GEMM returning CUBLAS_STATUS_EXECUTION_FAILED but with data correct


I’m trying to use cublas in a sparse linear solver using StarPU.

My programm execute several GEMM / AXPY on GPU using cublas.

My problem is that sometime i get a CUBLAS_STATUS_EXECUTION_FAILED status after running cublasSgemm.

I look at my parameters and it looks ok :

transa = ‘n’, transb = ‘t’,

M = 12, N = 4, K = 4,

alpha = 1.0, A = 2f109e34, lda = 25,

B = 2f10a034, ldb = 25,

beta = 0.0, C = 20fc0000, ldc = 12

What is more strange is that if after getting this status i copy the data to the host and print all in files, my product is correct.

I runned all my application ignoring CUBLAS_STATUS_EXECUTION_FAILED and my system is correctly solved…

So all seems correct except that I have this CUBLAS_STATUS_EXECUTION_FAILED and I would like to know why I get this error and how I could correct it.

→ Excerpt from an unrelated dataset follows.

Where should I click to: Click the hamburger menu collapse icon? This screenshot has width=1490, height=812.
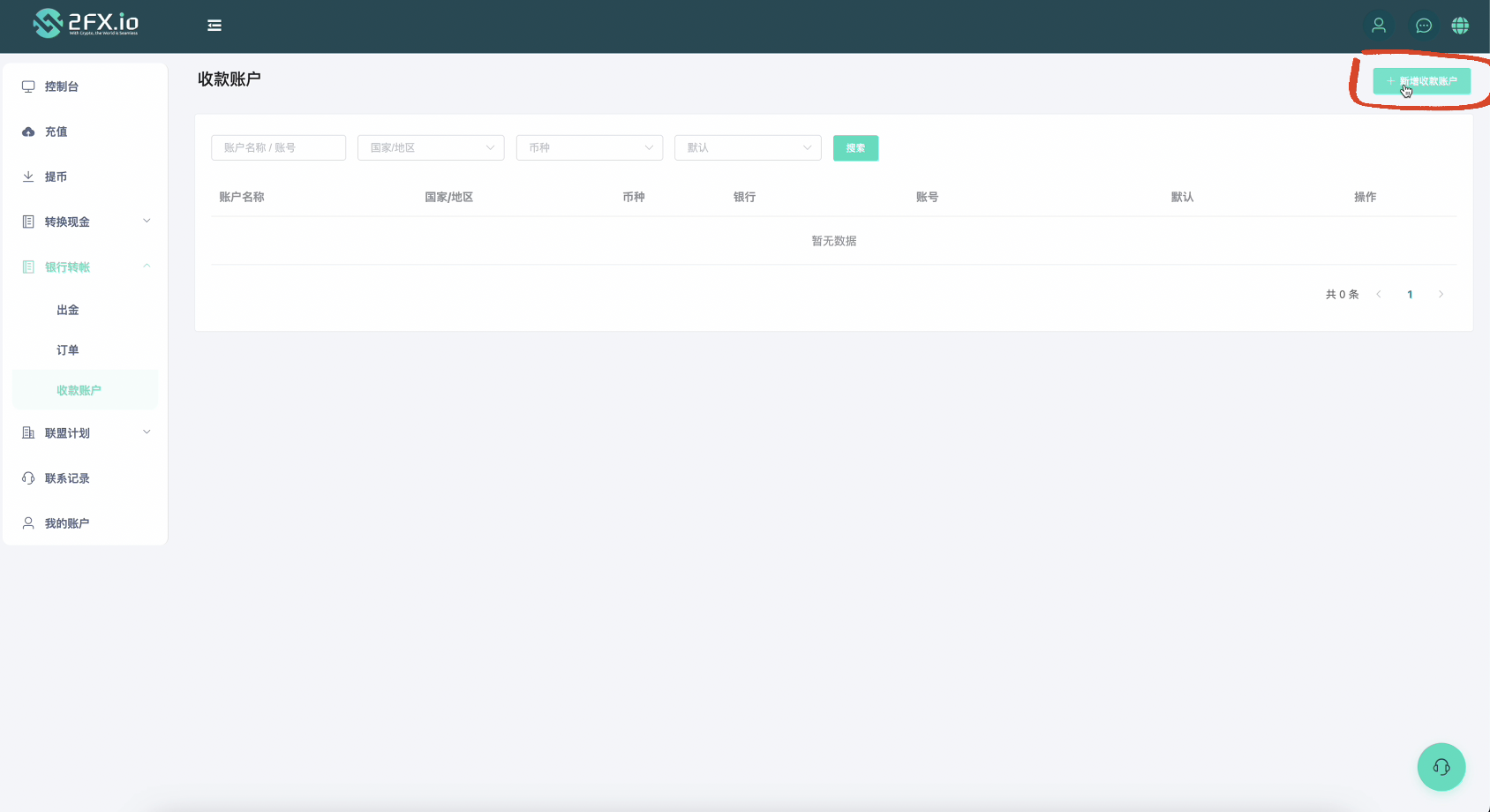tap(214, 26)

I call cublasSgemm trought this code :

#define CUBLAS(func) cublasS ## func

#define CUBLAS_GEMM(i,j,m,n,k,x,a,u,b,v,y,c,w)				\

  {									\

    BLAS_INT varim = (BLAS_INT)(m);					\

    BLAS_INT varin = (BLAS_INT)(n);					\

    BLAS_INT varik = (BLAS_INT)(k);					\

    BLAS_INT variu = (BLAS_INT)(u);					\

    BLAS_INT variv = (BLAS_INT)(v);					\

    BLAS_INT variw = (BLAS_INT)(w);					\

    FLOAT    varix = (FLOAT)(x);					\

    FLOAT    variy = (FLOAT)(y);					\

    CUBLAS(gemm)(*(i), *(j), varim, varin, varik, varix, (a),		\

		 variu, (b), variv, variy, (c), variw);			\

    CUBLAS_CHECK_GEMM(*(i),*(j),a,b,c);					\

    cudaStreamSynchronize(starpu_cuda_get_local_stream());		\


Where th check only get status, and if there is an error, print status error, print parameters, get matrices from GPU and print them into file.



Edit, my config :

DELL Precision T7400

Linux Debian 6.0.3 - 2.6.32-5-amd64

icc (ICC) 12.0.3 20110309

CUDA 4.0.17

GeForce GTX 295

2 quadcore Intel® Xeon® CPU E5410 @ 2.33GHz

RAM 32Go